Day in the Life - Flower Farming

Day in the Life of a Flower Farmer {Summer 2021}

I decided back in the spring that I wanted to do a Day in the Life post for each season of flower farming, just so you can get a sense of what the work looks like at different times of the year, and also how it changes. I’m currently just starting the super busy season, as I finally have enough flowers not just to fulfill my weekly CSA bouquet subscriptions, but also to start offering weekly (or bi-weekly) arrangements to the general public.

The majority of mornings involve some kind of harvest nowadays, as well as some sort of flower arranging. Pretty much every day involves marketing on social media and taking care of the business side of things, in addition to the regular farm chores of weeding, watering, and planting. We’re basically almost done planting for the season (just a couple really quick bloomers left to put in), and I’ve already sowed all the plants that we’re going to be overwintering, which will be planted in late August.

Something I’ve definitely learned quick is that as a flower farmer, you always have to be thinking several months ahead!

But without further ado, here’s what flower farm life is looking like now, at the end of July:

Note: There are affiliate links to products mentioned below, which means I may get a small commission on any purchases made through those links at no extra cost to you.

28 July 2021

6:30 a.m. I wake up to my alarm going off (Smashing Pumpkins “1979” this time—my alarm is set to play YouTube Music on shuffle), sit up in bed, notice that my daughter had crawled into bed with us at some point in the night (no recollection of this), and then say my morning prayers.

6:45 a.m. After a quick trip to the bathroom (where I check the flower farm’s Instagram and Facebook feeds to make sure there are no messages to respond to), I go to the kitchen and start cleaning the two white 5-gallon buckets I’m going to use for harvesting. Normally I would do this the night before, but I got distracted when I went to do it last night and then never got around to it. After the buckets are washed, I fill them each with about 4-5″ of cold water, grab my favorite cutting snips (I love this pair), put on my harvesting gloves, and then head out to harvest.

7:00 a.m. I always harvest in the same order and direction so that I make sure not to forget anything that might be in bloom and ready to cut. I start over at my next door neighbor’s, where they have so graciously allowed me to use one of the raised garden beds that they weren’t planting this year.
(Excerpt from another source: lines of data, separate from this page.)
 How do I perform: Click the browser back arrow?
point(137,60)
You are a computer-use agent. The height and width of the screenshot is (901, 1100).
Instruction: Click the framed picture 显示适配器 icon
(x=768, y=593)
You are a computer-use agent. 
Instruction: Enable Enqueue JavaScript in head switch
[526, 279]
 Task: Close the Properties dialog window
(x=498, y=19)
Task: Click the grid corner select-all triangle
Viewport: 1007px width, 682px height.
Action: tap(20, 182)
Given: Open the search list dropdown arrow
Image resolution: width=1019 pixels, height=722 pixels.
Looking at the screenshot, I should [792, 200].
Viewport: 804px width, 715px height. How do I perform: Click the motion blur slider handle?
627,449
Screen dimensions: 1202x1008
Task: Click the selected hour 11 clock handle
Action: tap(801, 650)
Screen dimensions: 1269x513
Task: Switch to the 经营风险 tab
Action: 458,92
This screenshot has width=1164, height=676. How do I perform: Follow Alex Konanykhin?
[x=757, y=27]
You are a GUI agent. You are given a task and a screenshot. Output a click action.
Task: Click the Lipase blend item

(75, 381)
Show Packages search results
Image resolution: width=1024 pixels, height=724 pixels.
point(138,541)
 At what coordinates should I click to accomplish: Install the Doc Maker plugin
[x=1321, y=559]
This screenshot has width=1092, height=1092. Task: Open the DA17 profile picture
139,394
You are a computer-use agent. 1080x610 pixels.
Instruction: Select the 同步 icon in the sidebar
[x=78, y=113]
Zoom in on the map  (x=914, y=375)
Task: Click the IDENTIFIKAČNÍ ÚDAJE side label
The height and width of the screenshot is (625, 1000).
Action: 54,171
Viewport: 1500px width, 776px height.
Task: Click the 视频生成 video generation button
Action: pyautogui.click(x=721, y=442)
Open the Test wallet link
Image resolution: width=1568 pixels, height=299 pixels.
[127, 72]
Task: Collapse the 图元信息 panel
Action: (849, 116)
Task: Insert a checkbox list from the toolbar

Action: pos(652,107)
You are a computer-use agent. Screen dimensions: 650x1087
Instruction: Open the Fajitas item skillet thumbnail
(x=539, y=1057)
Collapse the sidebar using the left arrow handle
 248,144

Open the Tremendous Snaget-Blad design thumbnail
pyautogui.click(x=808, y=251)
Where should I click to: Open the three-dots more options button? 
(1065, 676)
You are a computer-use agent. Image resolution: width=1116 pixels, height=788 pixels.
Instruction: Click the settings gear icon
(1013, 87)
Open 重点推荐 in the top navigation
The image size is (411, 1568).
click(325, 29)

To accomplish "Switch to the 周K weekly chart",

I was nervous about how much shade it gets, but because the beginning of our summer was so unusually hot and even more dry than normal, everything in that bed is actually thriving because it had more protection from the heat. I harvest about two-thirds of what is ready, purposely leaving things in the bed that I normally wouldn’t because I know I’m harvesting again tomorrow morning and need to leave enough for 3 bouquets then.

7:30 a.m. My first bucket is full (with snapdragons, stock, basil, mint, and gladioli), so I take it inside and put it up on the kitchen island and grab the second bucket. I head back out to harvest the rest (amaranth, statice, sunflowers, zinnias, and some other random bits and pieces).

8:00 a.m. Harvesting is done, and I take the second bucket inside and have Matt help me carry them both downstairs to one of our basements (yes, we have two basements, and no, they don’t connect to each other) because it’s about 10 degrees cooler down there. (In case you didn’t know, you should leave recently harvested flowers in a cool room to “condition” for at least a few hours before you work with them. This allows them to hydrate, get the field heat off, and perk up if they’ve become wilty.) Then I sit down to eat the scrambled eggs and toast that Matt made for everyone. The older two kids have finished already and are in the playroom, but Hyrum (our youngest) is still eating and now starts whining until I share my toast with him. Cute little mooch.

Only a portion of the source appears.